Sunak and Zelensky Sunak and Zelensky. Photo: Simon Walker / No 10 Downing Street / Flickr / CC BY-NC-ND 2.0

Lindsey German on bipartisan jingoism and the cost of war

There were two remarkable scenes in parliament last Wednesday. The most reported on is the speech to both houses by Ukrainian president Volodymyr Zelensky, a set piece where, dressed as usual in combat gear, he demanded yet more military aid, this time in the form of fighter planes. But as significant was the prime minister’s question time which preceded it, when both Rishi Sunak and Keir Starmer put aside any political conflict to try to outdo each other with their support for arming Ukraine. There was not a whisper of anything that might hinder this lovefest – nothing about economic crisis, the pay disputes, super profits of oil companies, corruption, the Turkish earthquake, poverty, scapegoating of refugees.

The reception for the Zelensky speech was adulatory, with MPs and Lords cheering to the rafters, and mainstream journalists dutifully agreeing that this was a defence of liberty. The speech referenced Winston Churchill, talked about English tea, and demanded more weaponry – this time the provision of fighter jets, only days after this option was ruled out by both the US president, Joe Biden, and the German chancellor, Olaf Scholz.

The whole aim of his visit was to make this point, allowing the British government to position itself as the key driver of military support for Ukraine, putting pressure on European governments at the EU summit the following day, and therefore bouncing the various Nato powers into committing to supplying fighter jets in exactly the way that Britain led the way in drumming up support for sending tanks last month.

The main driver of this is not the present prime minister but the disgraced former one, Boris Johnson, who has been conducting his own operation to send more arms to Ukraine. No doubt he sees this as a way back for him politically if he chooses to challenge Sunak later in the year. The Tories themselves go along with it partly because they are a war party and because given their disastrous scores in the polls, they too see this as a way back politically. It is the only area of politics where the Tories are scoring remotely well.

The fact that so many politicians and pundits are now seriously talking about sending fighter planes (despite the fact that RAF Typhoons are both unsuitable for the kind of warfare being conducted in Ukraine, and in short supply given their use in other theatres of war) marks an incredible ratcheting up both of the demands from Ukraine and of the willingness of Nato powers to supply weapons. As we approach the first anniversary of Russia’s invasion and the start of this bloody war, it is worth remembering that a year ago, and until relatively recently, the Nato powers resisted the sending of tanks and planes because they felt this would draw them into an open war with Russia, rather than the proxy war now taking place.

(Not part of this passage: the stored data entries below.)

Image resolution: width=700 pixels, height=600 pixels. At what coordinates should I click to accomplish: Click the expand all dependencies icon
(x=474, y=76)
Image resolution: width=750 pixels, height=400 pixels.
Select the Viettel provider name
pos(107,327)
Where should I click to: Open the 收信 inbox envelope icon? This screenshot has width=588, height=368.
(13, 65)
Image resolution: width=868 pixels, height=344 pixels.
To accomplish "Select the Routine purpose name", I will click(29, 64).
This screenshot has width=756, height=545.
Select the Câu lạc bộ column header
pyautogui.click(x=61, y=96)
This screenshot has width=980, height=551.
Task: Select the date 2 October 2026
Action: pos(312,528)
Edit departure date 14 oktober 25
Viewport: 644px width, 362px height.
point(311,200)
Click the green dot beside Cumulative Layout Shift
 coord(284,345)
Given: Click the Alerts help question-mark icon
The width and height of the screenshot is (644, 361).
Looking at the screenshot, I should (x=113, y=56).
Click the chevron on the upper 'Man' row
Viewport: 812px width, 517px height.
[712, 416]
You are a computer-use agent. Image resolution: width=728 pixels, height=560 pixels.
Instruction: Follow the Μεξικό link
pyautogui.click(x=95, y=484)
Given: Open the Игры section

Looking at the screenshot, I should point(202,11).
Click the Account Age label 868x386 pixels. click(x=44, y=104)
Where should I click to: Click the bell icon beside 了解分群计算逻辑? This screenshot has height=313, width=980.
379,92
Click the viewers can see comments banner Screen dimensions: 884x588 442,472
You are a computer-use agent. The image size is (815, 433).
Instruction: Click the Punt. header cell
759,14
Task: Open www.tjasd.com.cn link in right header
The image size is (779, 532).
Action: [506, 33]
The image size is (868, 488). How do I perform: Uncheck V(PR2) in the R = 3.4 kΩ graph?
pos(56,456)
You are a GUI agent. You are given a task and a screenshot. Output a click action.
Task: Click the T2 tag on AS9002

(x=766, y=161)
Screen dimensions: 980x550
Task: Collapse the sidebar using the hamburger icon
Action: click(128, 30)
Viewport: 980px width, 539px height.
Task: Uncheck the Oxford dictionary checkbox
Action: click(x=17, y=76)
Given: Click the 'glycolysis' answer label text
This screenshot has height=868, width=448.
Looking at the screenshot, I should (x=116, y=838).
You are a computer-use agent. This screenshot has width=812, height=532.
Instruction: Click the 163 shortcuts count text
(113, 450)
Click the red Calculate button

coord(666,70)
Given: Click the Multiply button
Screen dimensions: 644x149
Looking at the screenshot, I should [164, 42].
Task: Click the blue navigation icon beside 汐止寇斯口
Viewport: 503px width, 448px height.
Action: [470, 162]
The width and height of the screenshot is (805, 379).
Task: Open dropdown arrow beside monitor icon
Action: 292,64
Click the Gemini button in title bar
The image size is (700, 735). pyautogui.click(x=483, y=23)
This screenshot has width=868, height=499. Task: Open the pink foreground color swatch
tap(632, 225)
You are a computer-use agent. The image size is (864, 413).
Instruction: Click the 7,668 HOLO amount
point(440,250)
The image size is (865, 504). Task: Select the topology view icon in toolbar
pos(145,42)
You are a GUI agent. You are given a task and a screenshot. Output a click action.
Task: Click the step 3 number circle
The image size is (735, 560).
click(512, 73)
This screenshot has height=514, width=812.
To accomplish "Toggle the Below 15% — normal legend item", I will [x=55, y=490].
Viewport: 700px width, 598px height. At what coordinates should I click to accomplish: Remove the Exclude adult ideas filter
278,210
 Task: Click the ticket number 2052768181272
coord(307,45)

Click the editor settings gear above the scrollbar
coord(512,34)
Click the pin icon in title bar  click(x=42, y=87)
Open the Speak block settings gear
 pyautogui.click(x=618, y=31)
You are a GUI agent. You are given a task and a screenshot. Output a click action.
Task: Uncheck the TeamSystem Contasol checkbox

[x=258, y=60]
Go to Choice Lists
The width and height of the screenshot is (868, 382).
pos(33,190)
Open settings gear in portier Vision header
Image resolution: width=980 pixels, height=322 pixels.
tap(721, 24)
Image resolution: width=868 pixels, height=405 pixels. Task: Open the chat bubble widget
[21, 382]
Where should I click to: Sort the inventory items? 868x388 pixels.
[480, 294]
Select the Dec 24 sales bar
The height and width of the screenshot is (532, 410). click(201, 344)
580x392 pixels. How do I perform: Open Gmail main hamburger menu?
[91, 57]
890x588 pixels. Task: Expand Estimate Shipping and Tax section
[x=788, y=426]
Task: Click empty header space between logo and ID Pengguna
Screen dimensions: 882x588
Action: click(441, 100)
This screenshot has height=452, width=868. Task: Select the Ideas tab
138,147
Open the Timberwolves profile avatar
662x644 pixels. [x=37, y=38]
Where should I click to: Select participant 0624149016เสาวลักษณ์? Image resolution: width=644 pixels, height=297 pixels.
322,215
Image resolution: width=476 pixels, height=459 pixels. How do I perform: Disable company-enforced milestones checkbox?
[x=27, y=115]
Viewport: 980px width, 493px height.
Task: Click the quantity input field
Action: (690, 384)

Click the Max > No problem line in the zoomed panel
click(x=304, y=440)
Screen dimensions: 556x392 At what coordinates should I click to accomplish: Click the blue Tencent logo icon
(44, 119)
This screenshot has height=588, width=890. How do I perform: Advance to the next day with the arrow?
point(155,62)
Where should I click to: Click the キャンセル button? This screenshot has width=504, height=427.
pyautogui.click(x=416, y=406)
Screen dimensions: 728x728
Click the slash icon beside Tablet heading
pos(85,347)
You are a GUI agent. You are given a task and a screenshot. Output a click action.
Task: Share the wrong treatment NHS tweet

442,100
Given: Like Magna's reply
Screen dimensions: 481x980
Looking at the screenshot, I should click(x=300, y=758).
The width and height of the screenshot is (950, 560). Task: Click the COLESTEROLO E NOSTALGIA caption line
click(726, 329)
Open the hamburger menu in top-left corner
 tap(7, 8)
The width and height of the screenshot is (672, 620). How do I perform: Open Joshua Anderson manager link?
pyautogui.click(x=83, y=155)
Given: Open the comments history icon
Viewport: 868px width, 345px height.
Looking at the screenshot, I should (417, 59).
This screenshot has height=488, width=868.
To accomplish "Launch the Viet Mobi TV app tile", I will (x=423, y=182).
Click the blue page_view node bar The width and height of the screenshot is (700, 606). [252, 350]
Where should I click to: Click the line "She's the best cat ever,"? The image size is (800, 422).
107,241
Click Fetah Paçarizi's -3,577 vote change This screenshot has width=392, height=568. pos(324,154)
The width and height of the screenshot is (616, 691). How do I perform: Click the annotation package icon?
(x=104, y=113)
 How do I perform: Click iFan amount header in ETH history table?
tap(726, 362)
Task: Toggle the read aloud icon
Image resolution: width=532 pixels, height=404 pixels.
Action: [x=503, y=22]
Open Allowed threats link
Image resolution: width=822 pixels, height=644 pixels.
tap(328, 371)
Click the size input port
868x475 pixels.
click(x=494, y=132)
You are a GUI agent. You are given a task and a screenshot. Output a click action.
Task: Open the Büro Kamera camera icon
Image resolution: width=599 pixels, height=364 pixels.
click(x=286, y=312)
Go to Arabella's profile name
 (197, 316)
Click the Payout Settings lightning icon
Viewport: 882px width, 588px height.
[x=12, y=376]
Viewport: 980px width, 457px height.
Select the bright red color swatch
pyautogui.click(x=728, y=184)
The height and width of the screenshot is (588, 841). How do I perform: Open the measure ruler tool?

This is partly because the west and Nato’s war aims have changed especially since last spring, with the increasing sense that Ukraine could defeat Russia, and partly because the outcome of the war is uncertain and is not likely to be soon. Russia is close to taking the key town of Bakhmut, while Ukraine talks about its own spring offensive, hence the pleas for more weapons.

Continuing the war, however, will be at great cost to the people of Ukraine, and with the considerable threat of escalation, potentially to even nuclear war, despite this being dismissed by the right-wing warmongers. There is also the wider political threat of the war. This partly lies in dragooning of sections of the left into the war party, most notably those left MPs who could once be relied upon to oppose war. The bipartisan approach so evident in parliament last week encompassed left and right in Labour, the nationalist parties of Scotland and Wales, and the Greens.

That in turn disarms the working-class movement. It does so on economic issues, as a free pass is given to those wanting to increase military spending while they adopt the most intransigent refusal to fund public services or pay the nurses. The £2.3 billion going to Ukraine last year will be matched again this year, while the British government has pledged only £5 million to match donations for the earthquake in Turkey. Labour is committed to increasing spending on ‘defence’ as enthusiastically as any Tory retired major.

It also does so on political grounds. Those on the left who support the war and the increased jingoism around it should consider what goes alongside that: more of what they would normally find abhorrent – more nationalist ideas, more flag waving, more attacks on migrants, more racism. It isn’t a zero-sum game, but a political slide which strengthens the right. Nor can support for the war be seen as a stages theory – if you don’t confront your own ruling class now, then you will find it much harder to do so in the future.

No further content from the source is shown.